• Problems to work on:
1. Answer these from the coil update post:
(a) In the updated drawing, how much does each grid square represent?
(b) How thick were the steel end plates at the design's starting point?
(c) About what share of these particular coils is insulation?
2. Reproduce everything in the coil update post from "1 inch per grid" down to "Cu at $1/lb.".

• Excerpt provided:
Post by Rich Feldman »

Another 23rd day of month, another update.

This will be a tale of two new coils, but first: an updated drawing of the proposed 3 inch pilot project.
1 inch per grid square. Aspect ratio is unusually skinny because there's enough conductor for a 6 inch magnet
but much less steel. Whole system should weigh less than me, and not need much heavy machining.
big3inch2.JPG
Design evolution is explained in earlier posts. Starting point was steel end plates 0.75" thick.
That drove choice of pole diameter = 3". Coil length and diameters are driven by the dimensions of adhesive-coated aluminum strip that I found at a surplus dealer by email inquiry. These particular coils, it turns out, are about 40% insulation. That increases the average turn length and reduces the number of turns, for a double penalty in electrical power per ampere-turn squared. But it only cost about $2 per pound of Al, like getting Cu at $1/lb.

• Provided data:

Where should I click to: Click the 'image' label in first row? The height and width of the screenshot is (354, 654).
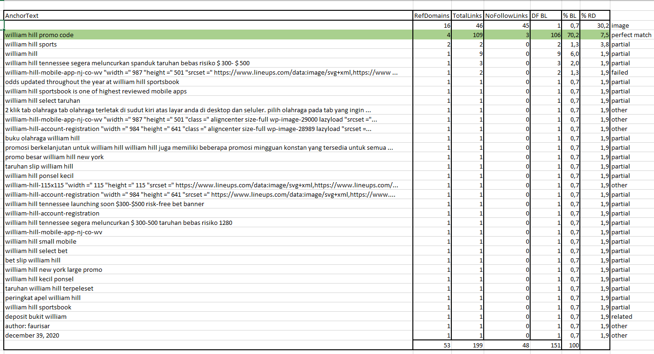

• Final results:
1.
(a) 1 inch
(b) 0.75 inch
(c) About 40%

2.
1 inch per grid square. Aspect ratio is unusually skinny because there's enough conductor for a 6 inch magnet
but much less steel. Whole system should weigh less than me, and not need much heavy machining.
big3inch2.JPG
Design evolution is explained in earlier posts. Starting point was steel end plates 0.75" thick.
That drove choice of pole diameter = 3". Coil length and diameters are driven by the dimensions of adhesive-coated aluminum strip that I found at a surplus dealer by email inquiry. These particular coils, it turns out, are about 40% insulation. That increases the average turn length and reduces the number of turns, for a double penalty in electrical power per ampere-turn squared. But it only cost about $2 per pound of Al, like getting Cu at $1/lb.